Barack went to Craig, who listened, and then, to Michelle to discuss the matter.
“I convinced you to not penalize him for being really good at what he does,” Craig said of what changed Michelle’s mind.
That’s not the only marriage issue they discuss in the episode: Michelle reveals that she felt hurt when Craig avoided telling her, years ago, that he was getting divorced. (He is now remarried.)
They’ve continued to lean on one another through the years, with Michelle commenting, “I couldn’t have gotten through eight years in the White House without my big brother.”
Now, they want to share that supportive attitude with the world. The two are known among friends as good listeners and rational thinkers, they said, something they attribute to how they were raised by their parents. Sharing that kind of mentorship—and pass on the wisdom they’ve gained from their upbringing and experiences—with more people is at the heart of the podcast.
“We had people who would share their opinions, give us advice. We had mentors. We were used to mentoring and being mentored. A lot of people don’t have that,” Michelle said. “They don’t feel comfortable being vulnerable or asking hard questions.”
“A lot of people out there are looking for guidance.”
Though Michelle has disavowed rumors that she’ll follow in her husband’s footsteps and go into politics, she has spoken out against Donald Trump and urged Americans to not “normalize” his policies. She did not attend his inauguration ceremony, nor did she go to former president Jimmy Carter’s state funeral, where Barack was seen chatting genially with Trump. She doesn’t want a political platform, but a podcast? That’s a platform she can get behind.
“I can only access so many people through books or tours or at limited leadership conferences so I think this podcast first and foremost gives us an opportunity to hear from folks,” she said.

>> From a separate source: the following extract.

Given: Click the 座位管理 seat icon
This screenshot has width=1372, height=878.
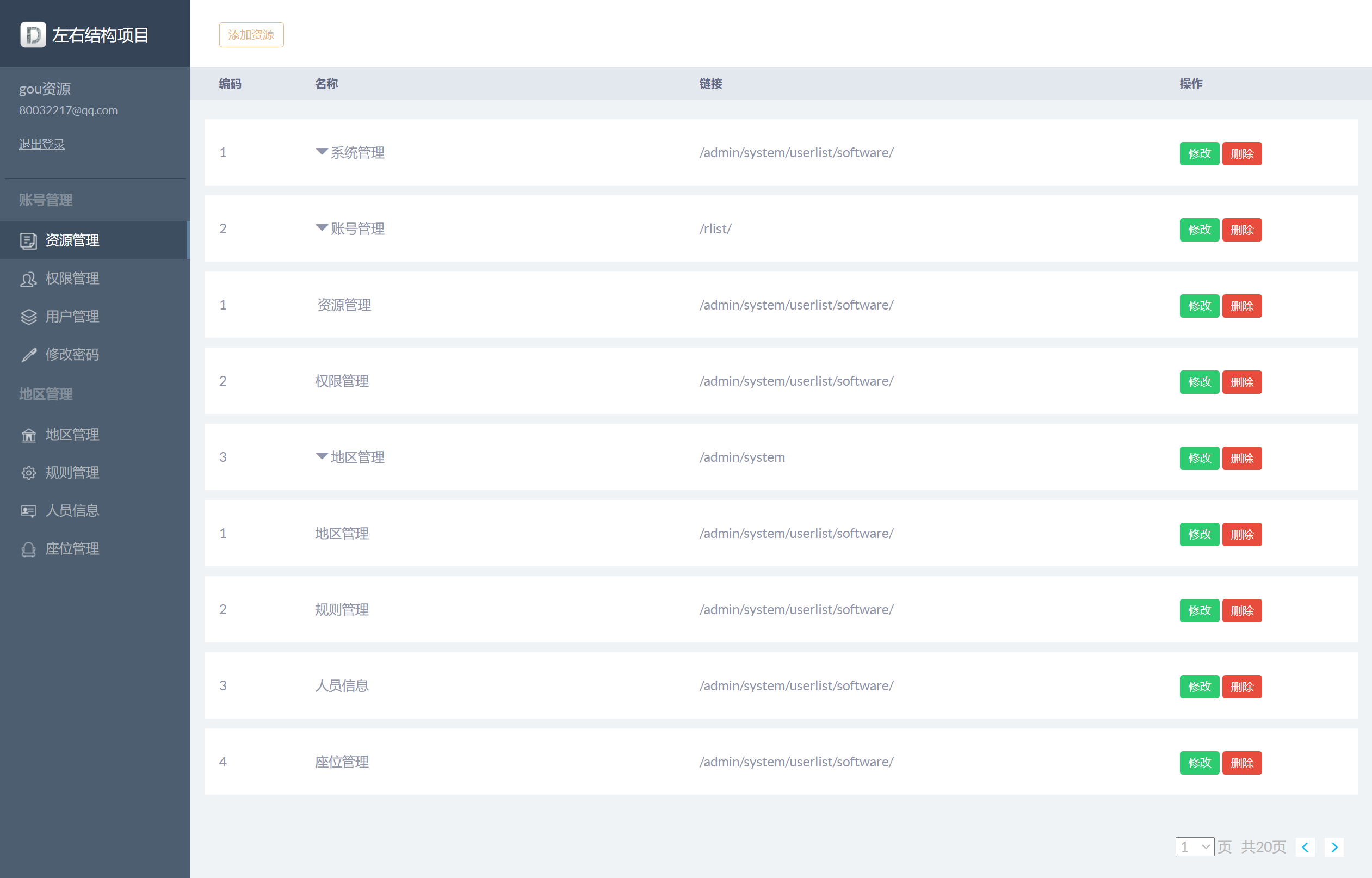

“People are looking for a place where they can just hear stories. They want to hear some kind of honest conversation about how people are working it through,” she continued. “We are not experts at anything but the lives that we live, but what we do have is a lot of opinions.”
“Hence the name: IMO,” Craig added, noting the acronym for “in my opinion.”
Michelle Obama is the latest high-profile female celebrity to launch a real-talk podcast poised to snatch the crown right off Joe Rogan’s conservative talking head, after Kylie Kelce unseated the MAGA-aligned host with the first episode of her show, Not Gonna Lie. Both shows emphasize clear-eyed, relatable real talk in conversation with a rotating roster of guests.
Each weekly episode will feature a different guest, beginning with Issa Rae, after an intro episode with solely Michelle and Craig. Glennon Doyle and Abby Wambach, Seth Rogen, Jay Shetty, Tyler Perry, Elaine Welteroth, and Tracee Ellis Ross are among the guests teased for this season of the show.
“There is no single way to deal with the challenges we may be facing—whether it’s family, faith, or our personal relationships—but taking the time to open up and talk about these issues can provide hope,” Michelle said in a press release.